Keywords: Renal nutcracker phenomenon, Hypertension
Introduction
The common causes of renin-dependent secondary hypertension are renovascular hypertension or renin-secreting adrenal tumor that induces renin hypersecretion. Renovascular hypertension refers to the rise in arterial pressure attributable to reduced perfusion of the kidney. Most often, this is from main renal arterial obstruction from either atherosclerotic occlusion or fibromuscular dysplasia.1) However, renal venous obstruction seldom causes renin-dependent systemic hypertension. Nutcracker syndrome (NCS) is also known as left renal vein (LRV) entrapment syndrome, and is characterized by the compression of the LRV between the superior mesenteric artery (SMA) and the abdominal aorta.2) The common manifestations of NCS are left flank and abdominal pain, with or without unilateral macroscopic or microscopic haematuria.3) However, very rarely, NCS causes secondary hypertension due to renin hypersecretion. We report the first case of a Korean female patient who was diagnosed with renin-dependent systemic hypertension due to NCS in the absence of a renin-secreting tumor or renal artery stenosis.
Case
A 25-year-old Korean woman was referred by a general physician with a 7-month history of uncontrolled hypertension. Her past me-dical and family histories were otherwise non-contributory. On admission, she was 165 cm tall and weighed 53 kg. Physical examination was unremarkable except for high blood pressure of 182/115 mm Hg. Urinalysis revealed microscopic hematuria and minimal pro-teinuria. Laboratory examination results were within normal limits, except for an increase in plasma renin activity (>20 ng/mL/hr, normal range: supine, 0.5-1.9 ng/mL/hr; erect, 1.9-6.0 ng/mL/hr), plasma aldosterone (668.21 pg/mL, normal range: supine, 10-105 pg/mL; erect, 34-273 pg/mL) and angiotensin II (90 pg/mL, normal range: 9-47 pg/mL). Electrocardiogram showed sinus rhythm with left ventricular hypertrophy (LVH), which was confirmed as mild LVH on echocardiography. Abdominal computed tomography demonstrated compression of the LRV between the aorta and SMA with pelvic congestion syndrome (Fig. 1). An adrenal tumor was not detected, and both renal arteries were intact.

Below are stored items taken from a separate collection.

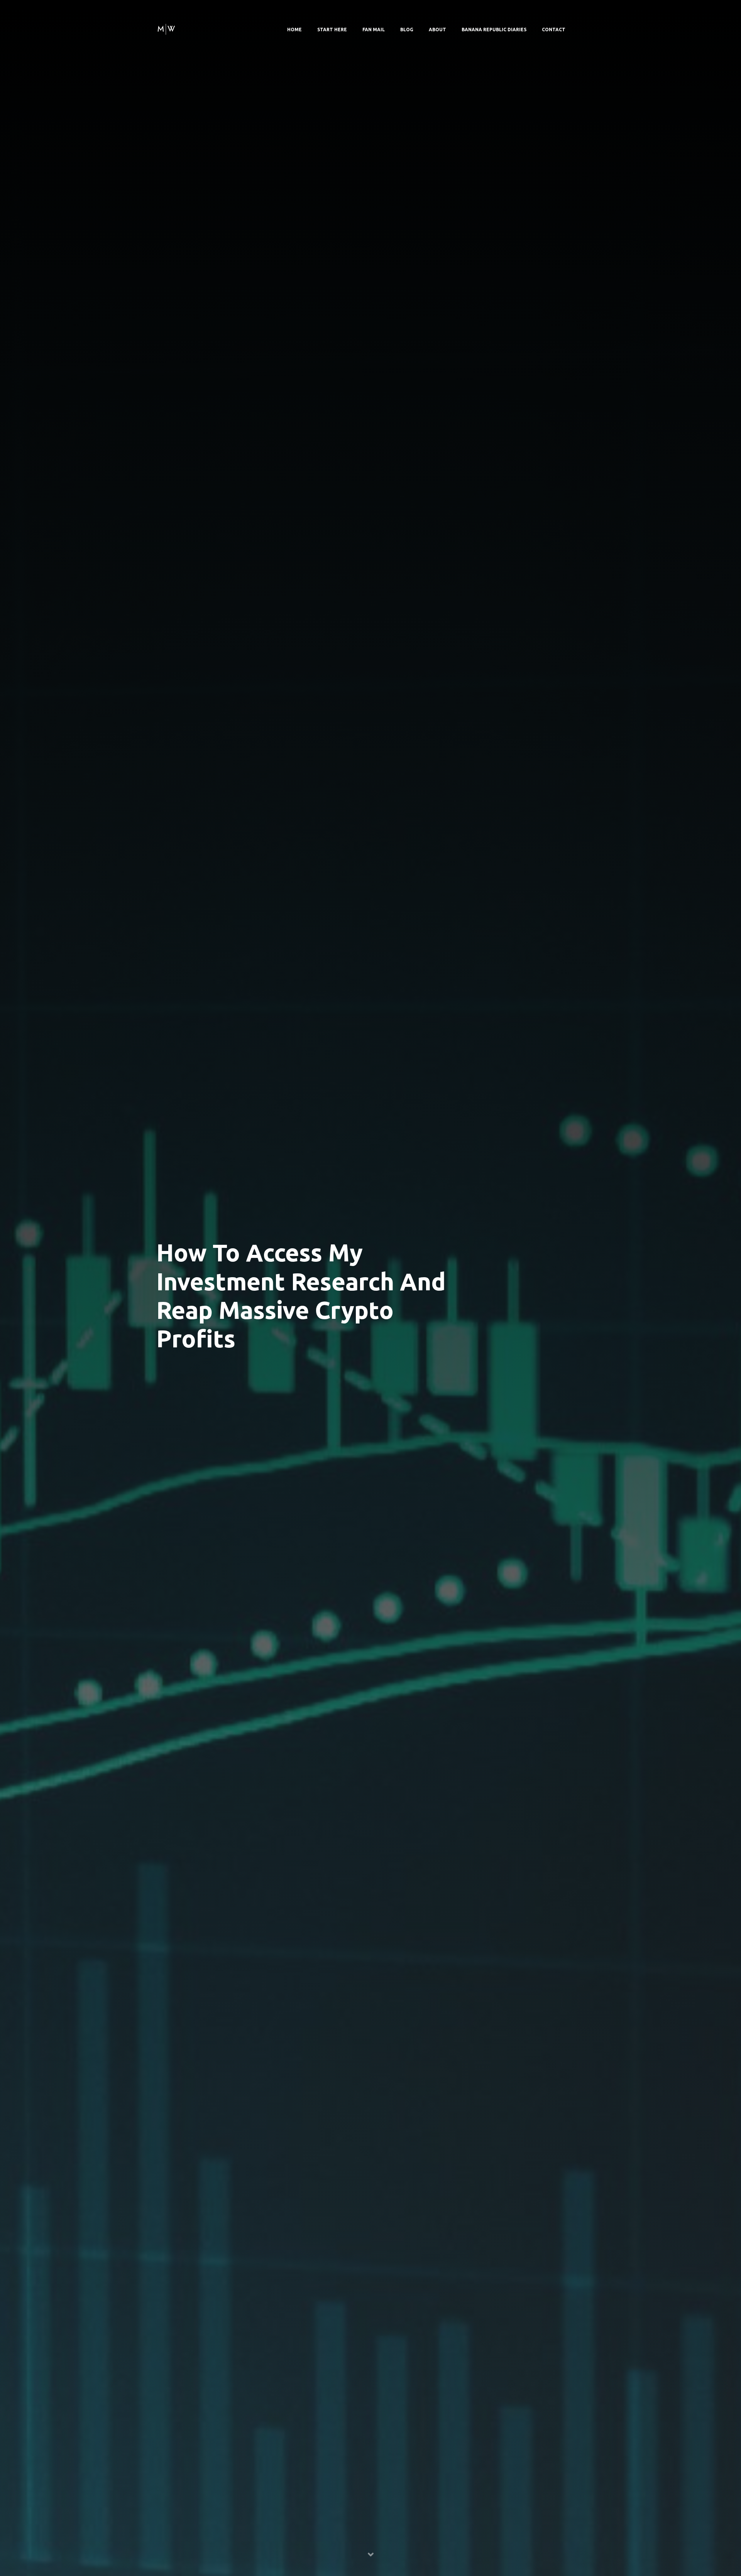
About (437, 29)
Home (294, 29)
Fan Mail (373, 29)
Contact (553, 29)
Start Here (332, 29)
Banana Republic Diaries (494, 29)
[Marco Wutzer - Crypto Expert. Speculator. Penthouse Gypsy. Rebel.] (166, 28)
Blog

Renal scintigraphic findings using technetium-99m diethylenetriaminepentaacetic acid, with and without captopril challenge, were normal. Selective renal venography demonstrated stenosis of the LRV at the level of the aorta, with dilatation of the left ovarian vein and multiple collateral veins with contrast filling the pelvic cavity (Fig. 2). The pressure gradient between the LRV and the inferior vena cava was 8 mm Hg (normal <3 mm Hg). Plasma renin activity in the LRV was almost five times higher than that in the right renal vein (5.88 ng/mL/hr vs. 1.17 ng/mL/hr). Hypertension did not respond to calcium channel antagonist and beta adrenergic blocker, but, the blood pressure decreased to 110/65 mm Hg after administration of angiotensin receptor blocker, candesartan (16 mg/d). The patient has not suffered from hypertension for more than 2 years with the use of this medication.
Fig. 1.
An computed tomography image. Contrast-enhanced computed tomography demonstrating compression of the left renal vein between the aorta (Ao) and superior mesenteric artery (SMA) with dilatation of the distal part of the left renal vein (LRV).
Fig. 2.
Venography of the left renal vein. A: left renal vein (LRV) showing poststenotic dilatation. B: perirenal and periureteral collateral veins. C: anomalous reflux of ovarian vein and varices of ovarian plexus (arrow). The pressure gradient between the left renal vein and the inferior vena cava was 8 mm Hg (normal <3 mm Hg) and plasma renin activity in the LRV was almost five times higher than that in the right renal vein (5.88 ng/mL/hr vs. 1.17 ng/mL/hr).
Discussion
Renin-dependent hypertension is the most common cause of secondary hypertension induced by renin hypersecretion. In most of the cases, renin-dependent hypertension is caused due to a renin-secreting adrenal tumor or renal artery stenosis. In this patient, LRV compression due to the nutcracker phenomenon caused renin-dependent hypertension, in the absence of an adrenal tumor and renal artery stenosis. LRV entrapment syndrome, characterized by the compression of the LRV between the SMA and the abdominal aorta was first described in 1950.2) Chait et al.4) described the abdominal aorta and the SMA as the two arms of a 'nutcracker' that can potentially compress the LRV. This description prompted the Belgian physician De Schepper to name this phenomenon as the NCS.5)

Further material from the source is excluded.